Looking for evidence is like looking for a queen on the frames of the bee hive. Every time you look at bees you keep an eye out for the queen, hidden amongst the tens of thousands of other black-brown dots, amongst the workers and drones. You see the colony crawling all over the brood, all over each other, and almost hypnotise yourself to find that one elusive queen. Sometimes people put a dot on her back, but even then she’s hard to find. You have to lift frame after frame, turn them over, watch the edges and corners. You concentrate but sort of switch off at the same time. I was doing the same now. Looking for something different. Something that was hidden, camouflaged amidst everything that was similar, but out there somewhere.
I put everything I found in a plastic bag. If none of it was important, at least I had tidied up the countryside. I went over to the river and watched the water. The sound of it was soothing after the aggressive heat of the night. I stood there staring at the cool water, amazed that nature could be so beautifully oblivious to human stupidity.
Walking back towards the shell of the factory, I saw two people carrying a stretcher. They were wearing the orange uniforms of the assistenza pubblica. It looked like they were carrying a burnt log or beam. They placed the stretcher on the ground and I approached, seeing the long black form from between their legs: you could barely tell it was once human. It stank of scorched meat. I could hear a voice talking about dental records.

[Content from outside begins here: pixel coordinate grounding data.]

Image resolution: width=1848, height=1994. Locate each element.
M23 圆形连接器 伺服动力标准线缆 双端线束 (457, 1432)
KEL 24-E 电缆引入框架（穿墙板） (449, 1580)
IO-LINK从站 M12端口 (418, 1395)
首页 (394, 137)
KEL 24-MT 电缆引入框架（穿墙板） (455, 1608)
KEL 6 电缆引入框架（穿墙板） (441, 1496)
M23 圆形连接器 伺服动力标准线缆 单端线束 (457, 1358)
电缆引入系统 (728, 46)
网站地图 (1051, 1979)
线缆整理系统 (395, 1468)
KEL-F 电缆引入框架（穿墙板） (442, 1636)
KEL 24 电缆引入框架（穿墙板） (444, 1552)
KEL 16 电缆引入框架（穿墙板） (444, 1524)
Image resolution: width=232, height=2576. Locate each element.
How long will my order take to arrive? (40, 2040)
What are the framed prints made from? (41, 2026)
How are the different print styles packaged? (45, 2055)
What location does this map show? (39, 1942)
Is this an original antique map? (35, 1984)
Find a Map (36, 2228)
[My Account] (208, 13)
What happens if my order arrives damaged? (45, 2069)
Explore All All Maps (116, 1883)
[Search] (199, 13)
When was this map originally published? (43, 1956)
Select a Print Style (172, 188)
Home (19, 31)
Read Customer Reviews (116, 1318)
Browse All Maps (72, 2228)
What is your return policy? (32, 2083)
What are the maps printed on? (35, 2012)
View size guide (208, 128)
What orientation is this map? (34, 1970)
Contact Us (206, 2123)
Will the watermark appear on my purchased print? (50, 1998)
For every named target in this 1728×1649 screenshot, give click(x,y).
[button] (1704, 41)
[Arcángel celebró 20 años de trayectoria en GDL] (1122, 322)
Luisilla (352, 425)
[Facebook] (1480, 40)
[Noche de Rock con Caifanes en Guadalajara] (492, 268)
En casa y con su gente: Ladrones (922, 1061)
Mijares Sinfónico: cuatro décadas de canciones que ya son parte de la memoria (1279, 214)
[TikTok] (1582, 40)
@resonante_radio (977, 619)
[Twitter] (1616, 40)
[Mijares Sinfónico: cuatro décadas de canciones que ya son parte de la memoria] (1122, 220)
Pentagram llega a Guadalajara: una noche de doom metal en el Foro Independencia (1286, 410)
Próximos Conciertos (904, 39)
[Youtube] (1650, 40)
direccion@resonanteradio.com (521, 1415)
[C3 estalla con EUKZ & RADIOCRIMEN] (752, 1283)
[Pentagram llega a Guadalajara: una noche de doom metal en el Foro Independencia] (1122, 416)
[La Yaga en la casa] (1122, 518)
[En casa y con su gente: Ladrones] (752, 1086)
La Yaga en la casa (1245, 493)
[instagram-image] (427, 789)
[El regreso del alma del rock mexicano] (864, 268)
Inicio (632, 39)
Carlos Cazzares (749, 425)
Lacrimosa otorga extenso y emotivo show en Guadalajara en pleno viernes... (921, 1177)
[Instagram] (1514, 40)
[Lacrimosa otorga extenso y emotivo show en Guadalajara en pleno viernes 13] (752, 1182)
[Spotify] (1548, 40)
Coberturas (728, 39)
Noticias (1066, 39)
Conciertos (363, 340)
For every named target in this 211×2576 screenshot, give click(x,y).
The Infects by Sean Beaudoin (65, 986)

‘That Tommy?’ I said like I knew him.
They turned round to look at me, making space. I took a closer look and almost gagged on the putrid stench of damp, burnt flesh. There was nothing left of him. No hair, no skin, just a lipless grimace and flesh clinging to bone like a
bin-liner
to a lamp-post.
I turned away and saw the jawline from the fire station. He was even taller, more chiselled, in his helmet and uniform. He nodded when he saw me walking towards him.
‘Deliberate?’ I asked straight up.
He nodded his head to one side, a non-committal ‘probably’. ‘There’s shattered glass from the windows on the inside of the building.’
‘Smashed from the outside?’
‘Looks that way. And no smoke on the underside of the glass which means the glass was shattered prior to the fire.’
‘Deliberate,’ I said conclusively.
He rocked his helmet from side to side, still not prepared to commit.
‘Was there an accelerant?’
‘Almost certainly.’ He closed his eyes at the same time as if it were the only way to keep his anger from spilling over.
‘Which was?’
‘The usual.’ His eyes opened and stared down at me.
‘Petrol?’
‘Right.’
‘Arson then?’
He opened his hands like he still wasn’t prepared to be conclusive. We stared at each other for a second, like we were sealing a pact. Then I thanked him and moved away.